Sarah’s medication requires monitoring, and it’s hard for her son or daughter-in-law to take off work to provide the regular rides she needs. Despite the many resources she has in place, Sarah’s lack of transportation is a threat to her independence.
The need for transportation is often a dilemma for seniors who have stopped driving, as well as for those who are comfortable driving to local appointments, but find getting to out-of-town specialists daunting. Navigating a congested interstate, confusing city streets, and dimly lit parking garages can be especially stressful to an older driver. Public transportation is sometimes a possibility, but there are limitations, as well as costs that can severely cut into a fixed income.
In our community, there is one additional resource to consider—SourcePoint’s volunteer medical transportation program. Since 2007, SourcePoint has maintained an all-volunteer force of drivers who provide rides—and good company—to homebound seniors in need of transportation to appointments. The service is door-to-door and the driver remains with the rider. Volunteers may offer to accompany the rider into the appointment for support, or remain in the waiting room for the duration.
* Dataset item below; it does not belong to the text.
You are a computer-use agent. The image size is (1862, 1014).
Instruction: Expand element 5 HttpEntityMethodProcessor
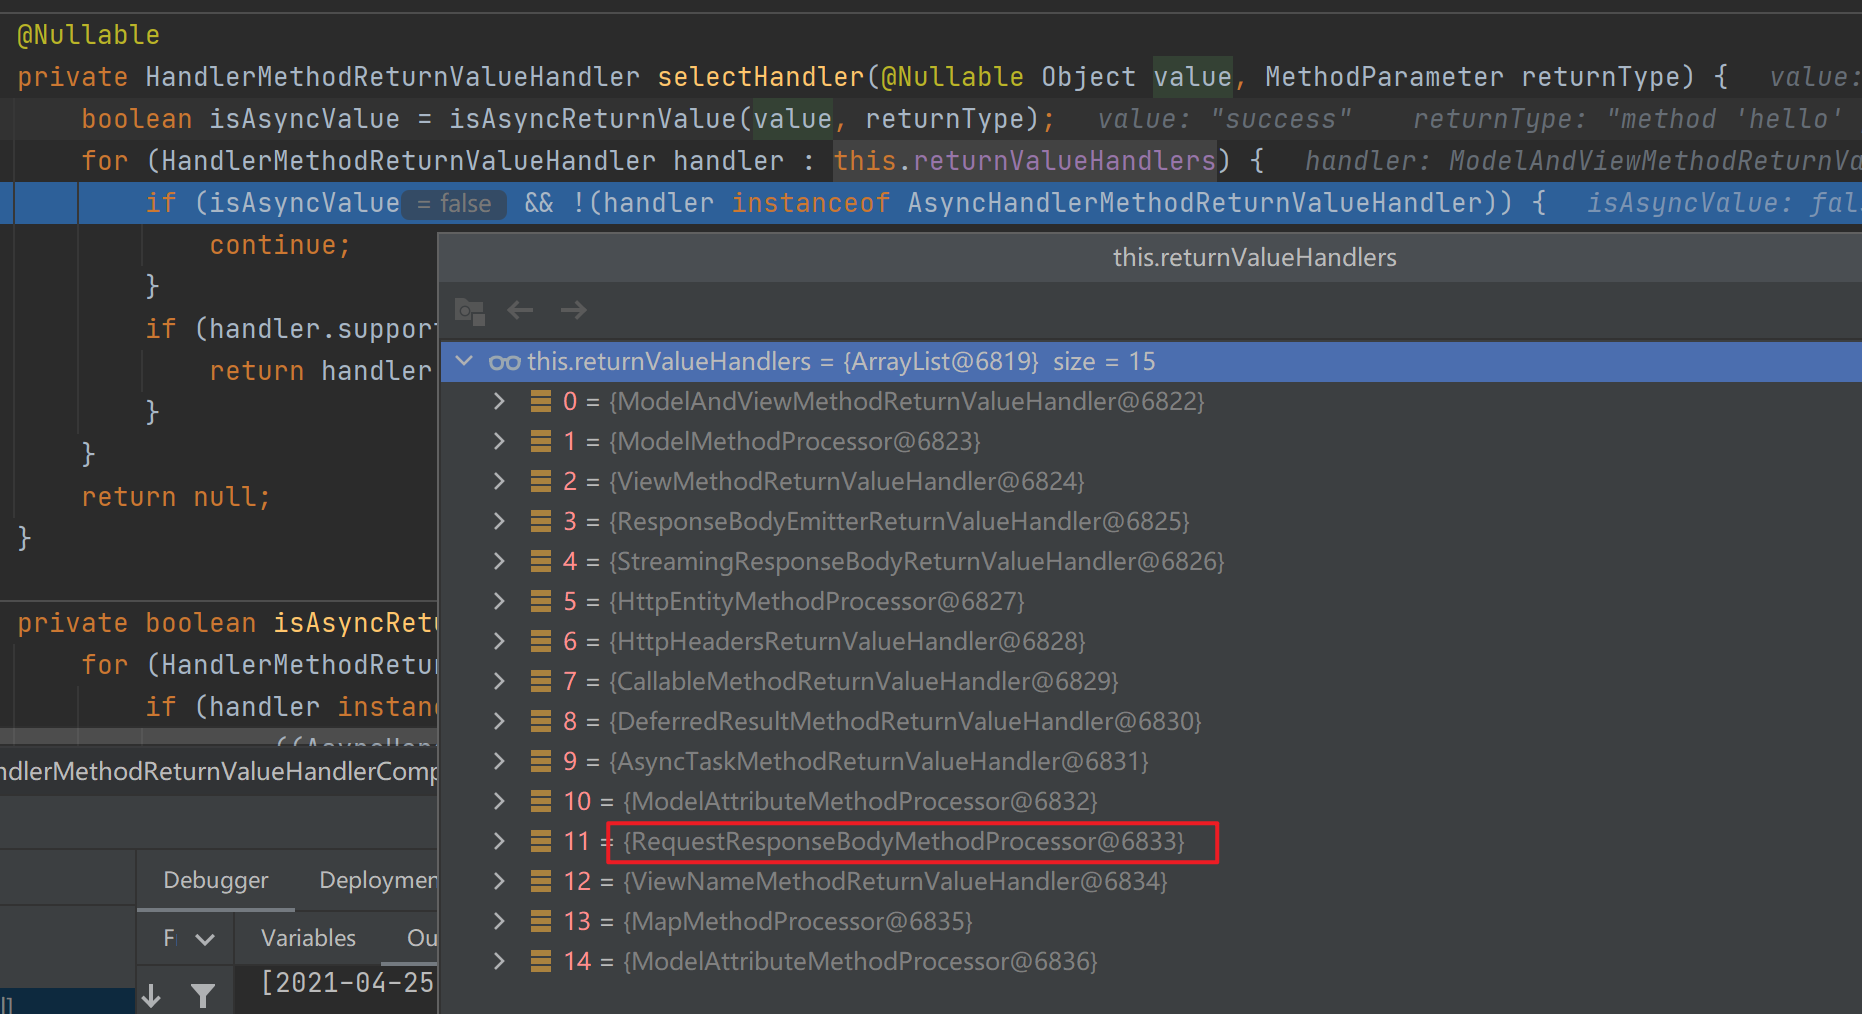(x=499, y=602)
For adults ages 60 and older, the program is partially funded through a grant from Central Ohio Area Agency on Aging. Senior services levy dollars and private donations contribute to easing the financial burden of the program, which includes administrative costs and mileage reimbursement for volunteers. Last year, SourcePoint volunteers drove more than 44,000 miles, of which nearly 26,000 were donated.
Of the 1,811 transportation requests submitted to SourcePoint last year, 81 percent were assigned to volunteers. In the event a volunteer is not available, seniors participating in the program should have a backup plan for transportation needs, which could include one of SourcePoint’s contracted providers, such as DATA or Alpha Group, or having a friend or family member on standby.
Currently, about 50 trained volunteers juggle the numerous requests. Like all SourcePoint volunteers, they’ve passed a background check, but also have verified a clean driving record and attended specialized training. Volunteers use their own vehicles and select assignments that best fit their schedules.
Pete Williams has been a transportation volunteer for more than two years. “I do this because I get a great feeling from helping people and impacting their lives,” said Williams. “The people I drive are grateful for this service.”
An added benefit is the opportunity for socialization while on a ride. “I’ve made a few friends,” said Williams. “They are good people who enjoy talking to you.”
In the 12 years since the inception of SourcePoint’s medical transportation program, its volunteers have contributed nearly 12,000 hours of time to drive seniors to doctor appointments. This crucial service eases the minds of family members who cannot take off work or who live far away, and lowers the stress level for seniors fearful of city driving or the cost of public transportation. Along the way, many friendships have formed, and more Delaware County seniors have retained their independence.